Acute kidney injury (AKI) complicates non-falciparum malaria, particularly that from Plasmodium knowlesi. AKI (any KDIGO stage) is present in 20-30% of hospitalized patients with knowlesi malaria, with age >45 years having a sixfold risk of AKI. WHO-defined severe AKI (creatinine >265μmol/L) is found in ∼2.5% of adult knowlesi hospitalizations and 60% of deaths, with pathogenesis linked with intravascular hemolysis, endothelial activation, glycocalyx degradation and acute tubular necrosis (ATN). Paracetamol may have a renoprotective effect in severe knowlesi AKI, including reductions in medium-term proteinuria.

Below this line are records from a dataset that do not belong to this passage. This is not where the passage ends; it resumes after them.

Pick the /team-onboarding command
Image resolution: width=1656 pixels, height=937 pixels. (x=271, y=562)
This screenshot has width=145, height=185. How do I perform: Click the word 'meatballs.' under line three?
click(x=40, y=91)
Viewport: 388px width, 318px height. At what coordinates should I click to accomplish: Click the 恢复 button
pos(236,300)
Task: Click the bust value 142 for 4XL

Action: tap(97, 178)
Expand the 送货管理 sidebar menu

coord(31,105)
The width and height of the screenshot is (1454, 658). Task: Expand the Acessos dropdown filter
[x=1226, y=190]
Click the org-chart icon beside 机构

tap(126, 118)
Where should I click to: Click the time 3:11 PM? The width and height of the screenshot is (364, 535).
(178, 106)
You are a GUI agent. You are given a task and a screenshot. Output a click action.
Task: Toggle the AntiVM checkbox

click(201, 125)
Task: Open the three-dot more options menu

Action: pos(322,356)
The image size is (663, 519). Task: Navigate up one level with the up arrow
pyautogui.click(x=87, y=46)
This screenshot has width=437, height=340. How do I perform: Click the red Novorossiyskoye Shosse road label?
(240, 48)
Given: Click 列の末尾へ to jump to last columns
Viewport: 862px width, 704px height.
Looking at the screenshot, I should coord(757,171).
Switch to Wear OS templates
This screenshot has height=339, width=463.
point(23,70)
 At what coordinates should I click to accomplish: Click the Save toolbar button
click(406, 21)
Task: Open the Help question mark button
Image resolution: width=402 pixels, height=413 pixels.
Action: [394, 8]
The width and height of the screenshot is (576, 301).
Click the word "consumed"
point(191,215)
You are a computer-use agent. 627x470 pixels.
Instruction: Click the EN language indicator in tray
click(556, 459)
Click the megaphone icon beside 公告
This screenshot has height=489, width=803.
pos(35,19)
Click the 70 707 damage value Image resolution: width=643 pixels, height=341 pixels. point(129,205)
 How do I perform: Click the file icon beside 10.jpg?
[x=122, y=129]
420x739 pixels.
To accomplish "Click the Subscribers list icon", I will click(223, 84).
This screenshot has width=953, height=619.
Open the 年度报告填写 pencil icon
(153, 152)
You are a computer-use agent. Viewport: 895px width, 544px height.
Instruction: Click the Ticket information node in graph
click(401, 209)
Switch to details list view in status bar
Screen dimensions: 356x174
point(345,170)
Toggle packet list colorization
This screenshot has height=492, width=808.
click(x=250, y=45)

WHO-severe AKI has been estimated by meta-analysis as occurring in 0.01% of combined hospital inpatient and outpatients with P. vivax malaria with unexplained geographic heterogeneity and incomplete systematic exclusion of comorbidities. Despite a paucity of community-based P. vivax KDIGO-defined AKI studies, one such study identified AKI in 10% of adults and children with vivax malaria, almost all KDIGO stage 1. AKI pathogenesis in vivax malaria is not well characterized; an exception is 8-aminoquinoline drug-induced acute hemolysis and ATN in patients with G6PD deficiency. AKI risk in malaria from P. malariae and P. ovale is poorly characterized and may be underrecognized. Long-term outcomes of AKI, including CKD and cardiovascular disease, are unknown in non-falciparum species, and longitudinal studies are needed.

Keywords: Plasmodium knowlesi; Plasmodium malariae; Plasmodium ovale; Plasmodium vivax; acute kidney injury; chronic kidney disease.